WHAT IS BEING ASKED: In the material below, find the line with "You are a GUI" and the line with "Portali Istituzionali (91, 2291)", then output both and every line between them exactly, omitting pictures.

RECORDS TO PROCESS:
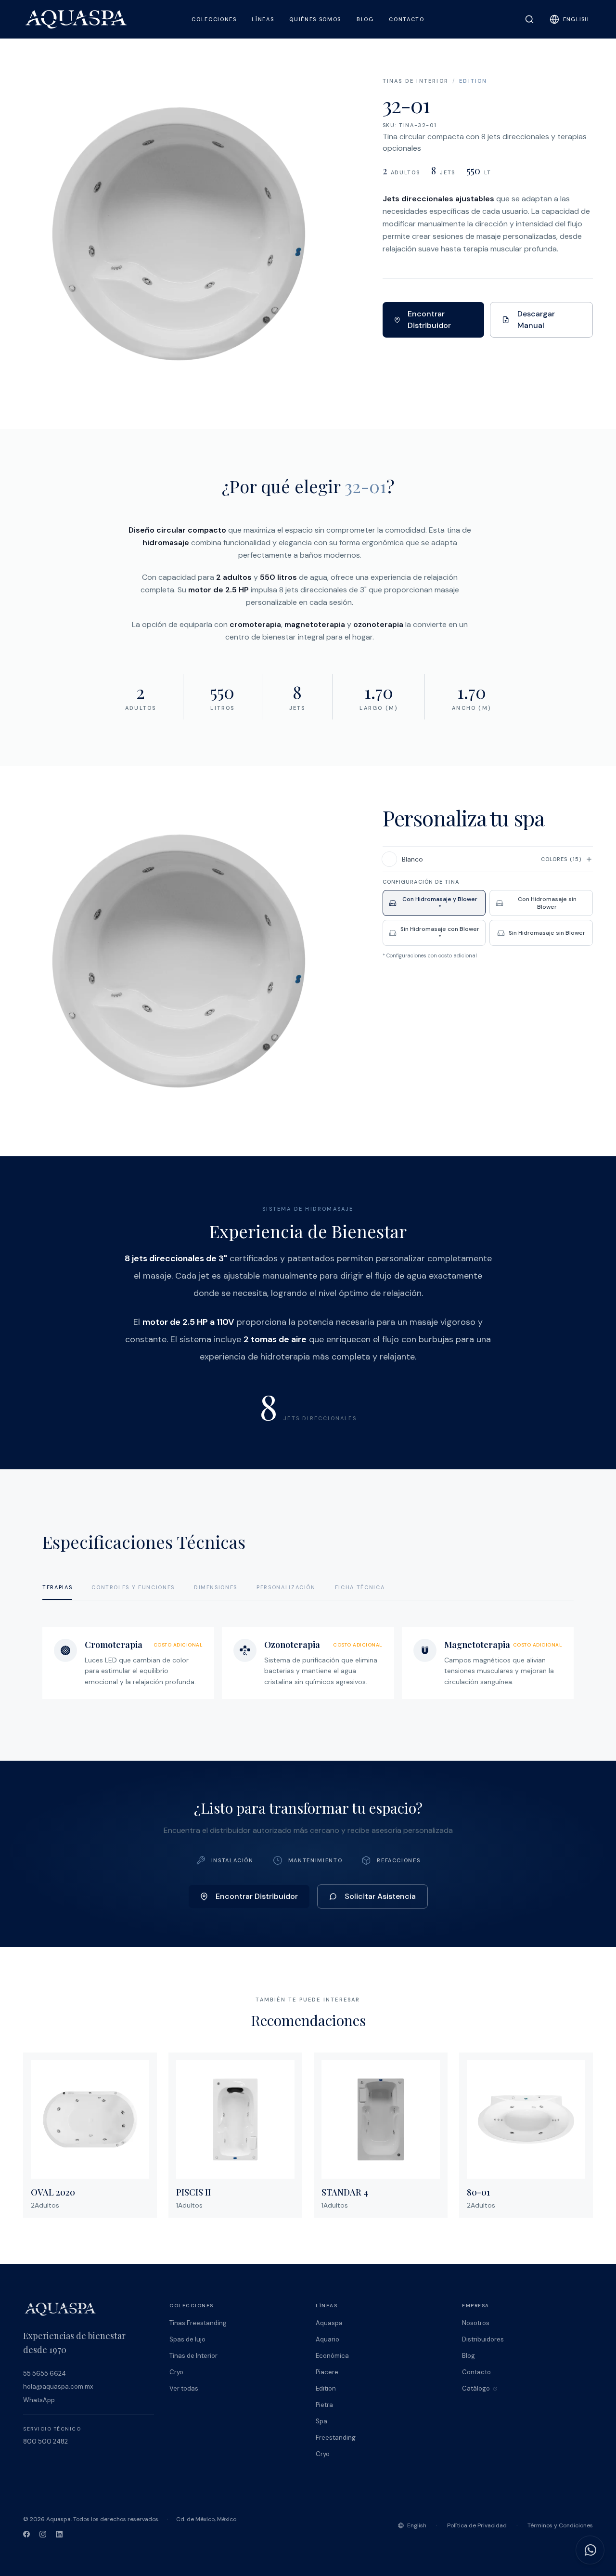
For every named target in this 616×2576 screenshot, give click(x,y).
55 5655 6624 (44, 2373)
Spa (321, 2421)
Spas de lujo (187, 2339)
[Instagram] (42, 2534)
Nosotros (475, 2323)
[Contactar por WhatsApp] (590, 2550)
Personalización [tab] (286, 1587)
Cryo (176, 2372)
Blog (468, 2356)
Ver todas (183, 2388)
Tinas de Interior (416, 81)
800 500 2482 (45, 2441)
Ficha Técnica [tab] (360, 1587)
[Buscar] (529, 19)
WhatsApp (39, 2400)
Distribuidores (483, 2339)
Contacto (476, 2372)
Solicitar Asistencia (380, 1896)
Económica (332, 2356)
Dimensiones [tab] (215, 1587)
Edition (473, 81)
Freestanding (336, 2437)
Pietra (324, 2405)
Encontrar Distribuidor (429, 319)
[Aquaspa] (76, 19)
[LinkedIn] (59, 2534)
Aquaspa (329, 2323)
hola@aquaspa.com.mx (58, 2386)
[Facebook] (26, 2534)
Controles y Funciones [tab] (133, 1587)
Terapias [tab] (57, 1587)
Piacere (327, 2372)
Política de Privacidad (477, 2525)
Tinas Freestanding (198, 2323)
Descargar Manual (536, 319)
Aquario (327, 2339)
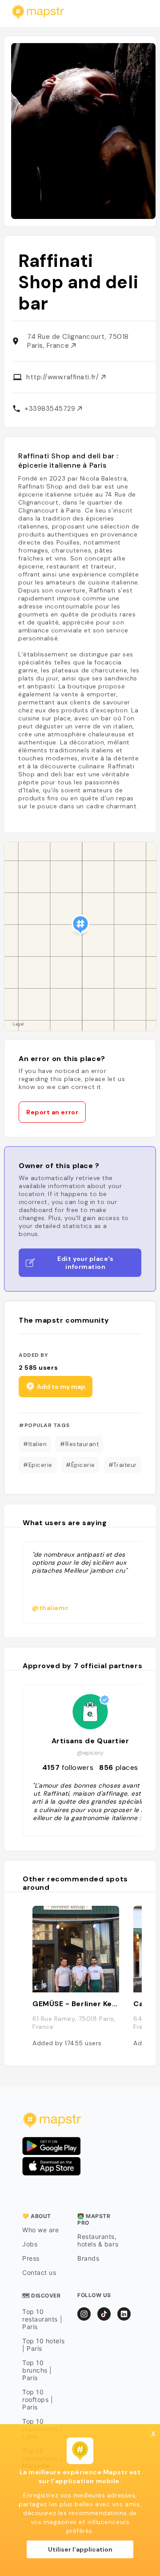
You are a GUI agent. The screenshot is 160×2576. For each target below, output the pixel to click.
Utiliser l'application (80, 2549)
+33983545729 (50, 408)
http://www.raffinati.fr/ (63, 377)
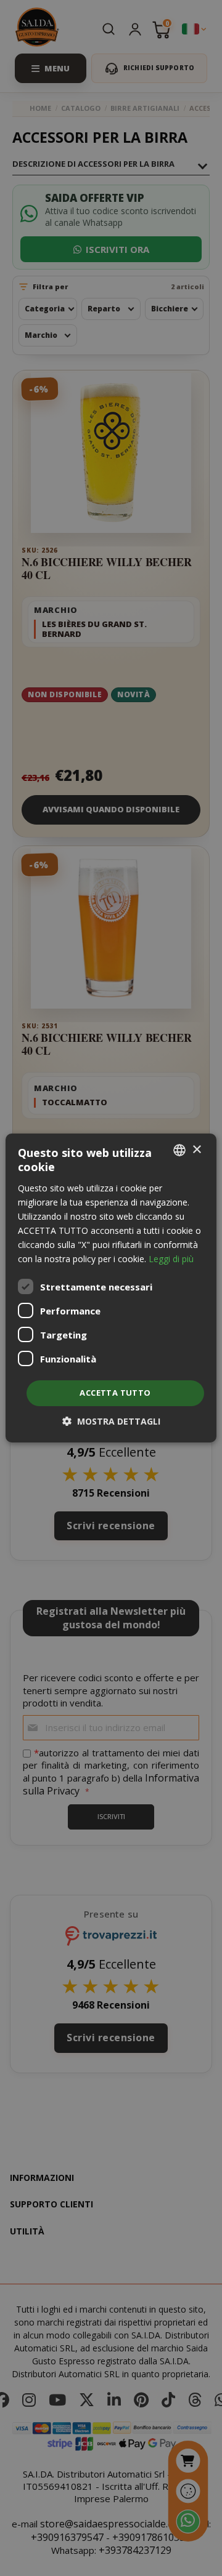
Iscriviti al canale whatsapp (111, 238)
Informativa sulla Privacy (131, 361)
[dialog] (111, 1288)
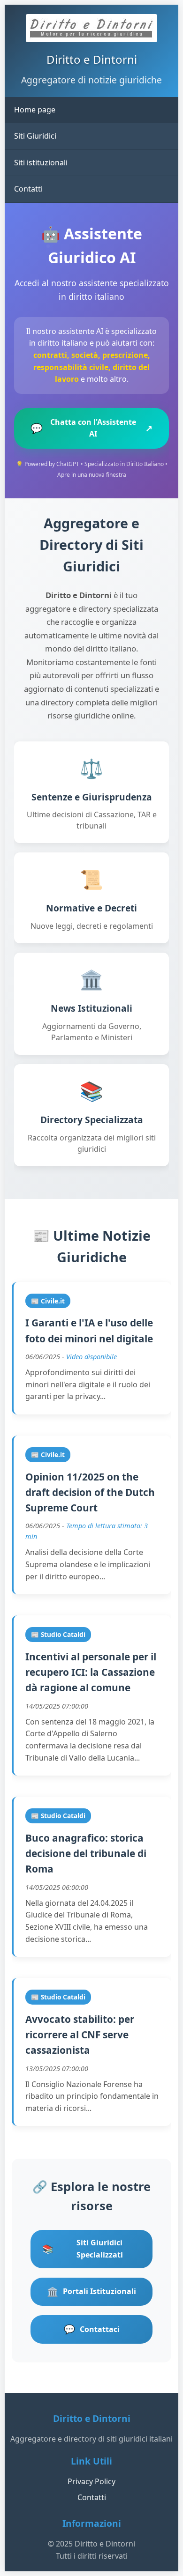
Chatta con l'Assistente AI (91, 428)
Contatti (28, 189)
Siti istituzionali (41, 162)
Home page (34, 109)
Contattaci (92, 2329)
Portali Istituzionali (91, 2291)
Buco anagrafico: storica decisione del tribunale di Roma (85, 1853)
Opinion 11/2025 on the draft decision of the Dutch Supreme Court (90, 1492)
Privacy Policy (91, 2481)
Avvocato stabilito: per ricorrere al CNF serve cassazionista (79, 2035)
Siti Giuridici (35, 136)
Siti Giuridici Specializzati (82, 2248)
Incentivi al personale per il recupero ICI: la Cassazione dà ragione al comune (90, 1672)
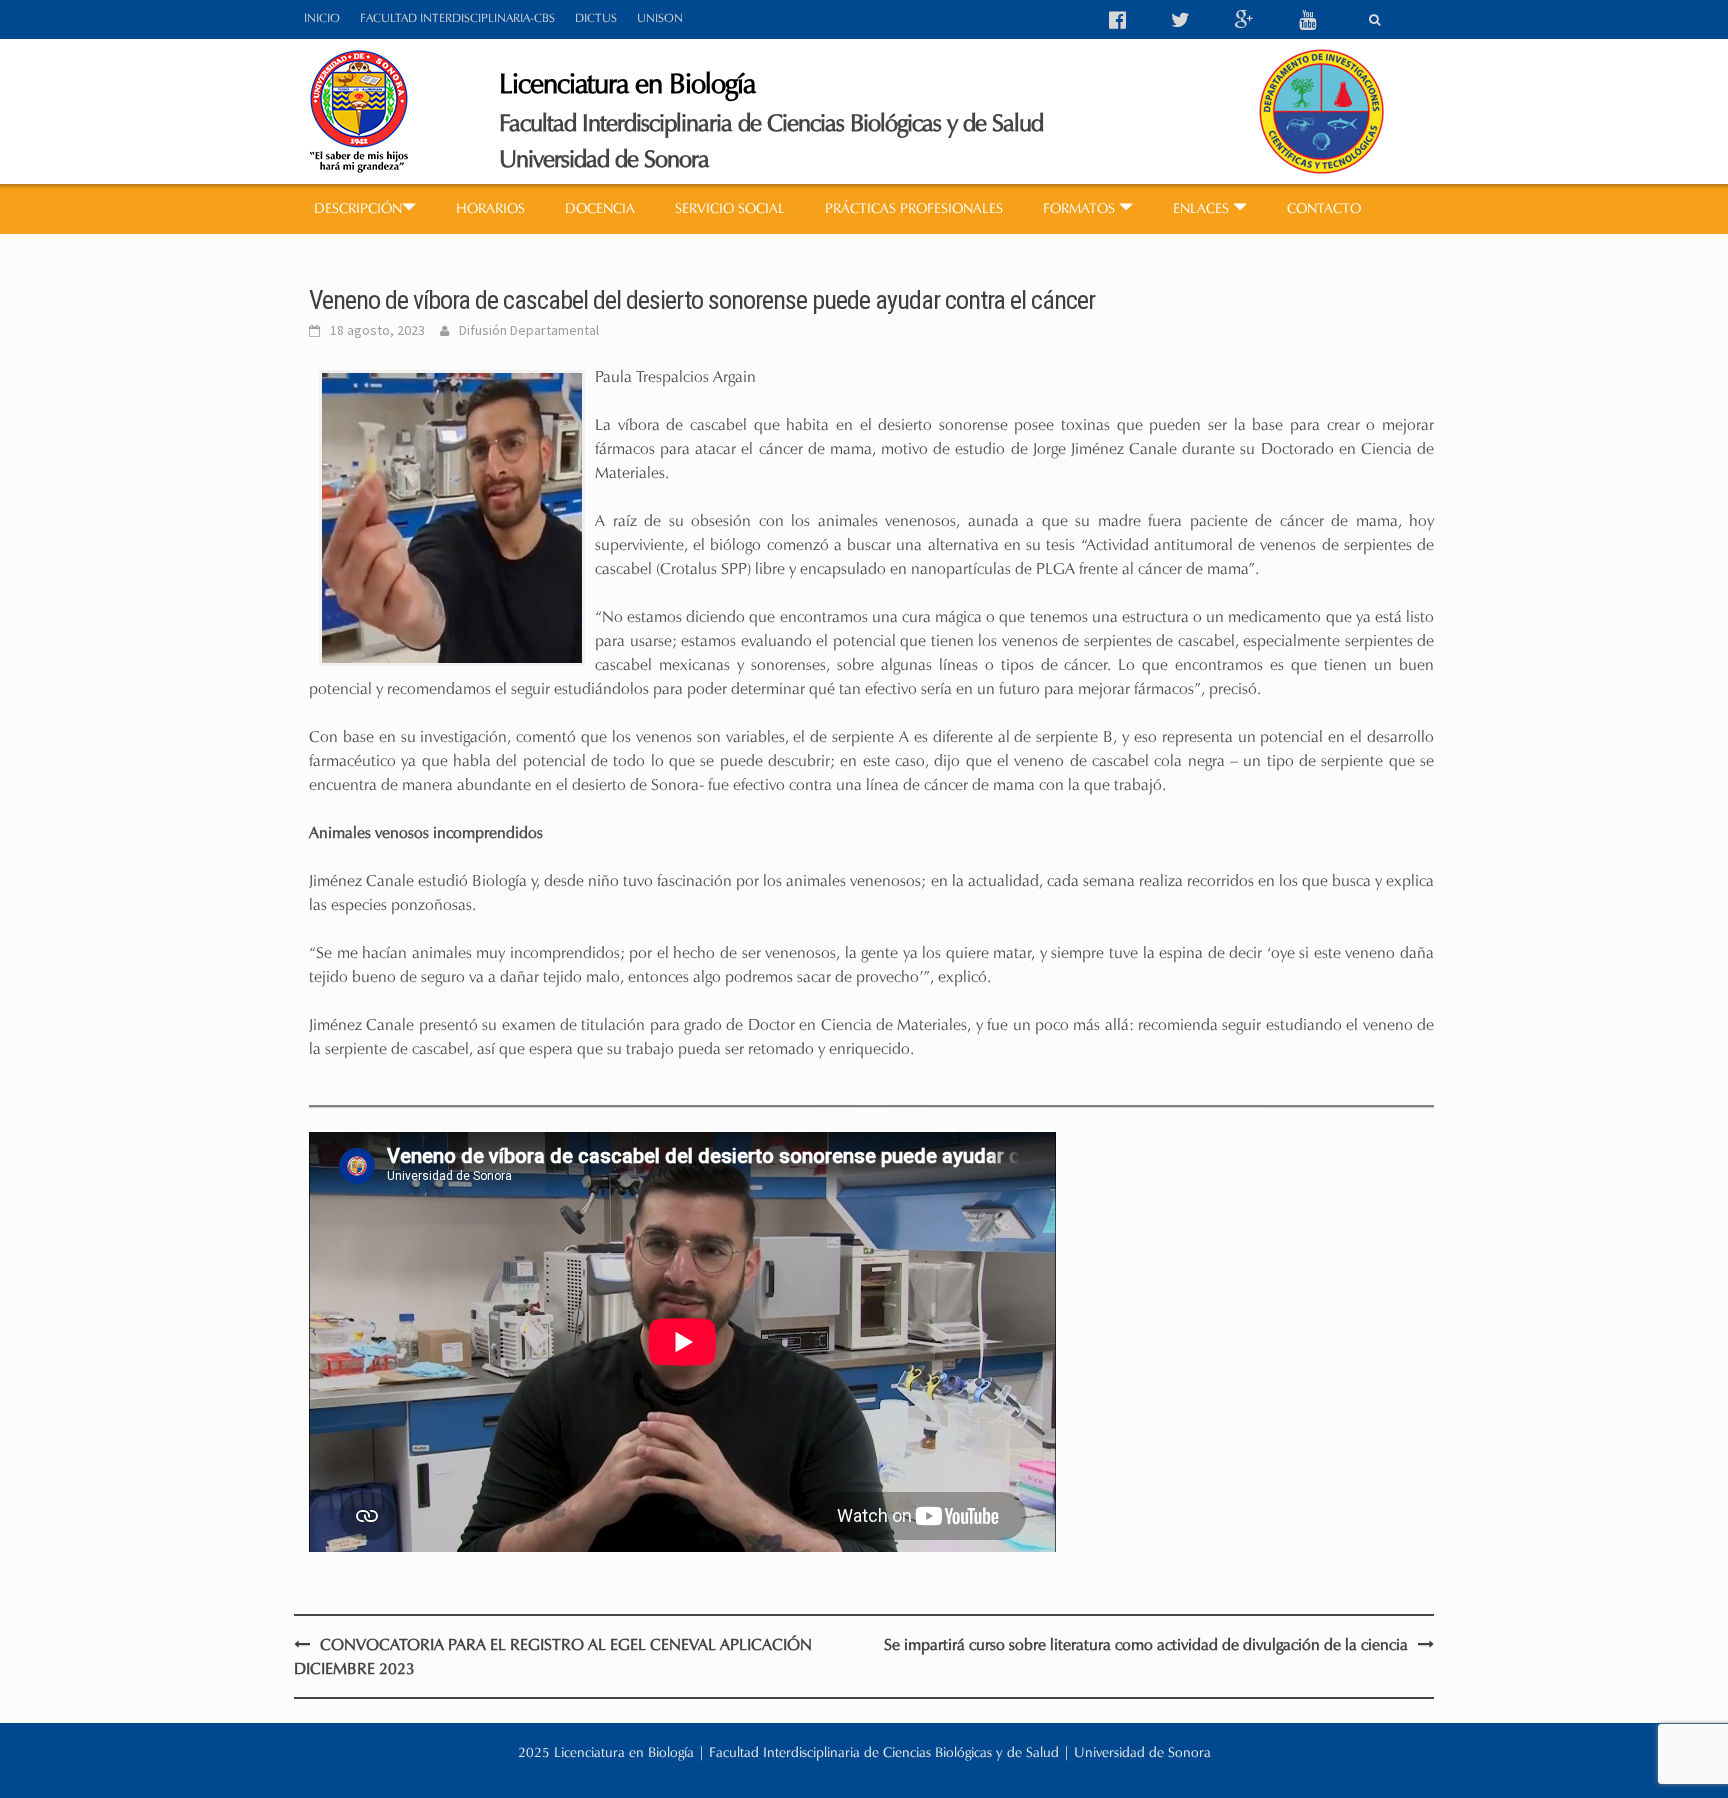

REPLY TO THE TASK:
You are a GUI agent. The screenshot is 160×2576. For each target below, output the pixel to click.
Utiliser l'application (80, 2549)
+33983545729 (50, 408)
http://www.raffinati.fr/ (63, 377)
Iscriviti al canale whatsapp (111, 238)
Informativa sulla Privacy (131, 361)
[dialog] (111, 1288)
Chatta con l'Assistente AI (91, 428)
Contatti (28, 189)
Siti istituzionali (41, 162)
Home page (34, 109)
Contattaci (92, 2329)
Portali Istituzionali (91, 2291)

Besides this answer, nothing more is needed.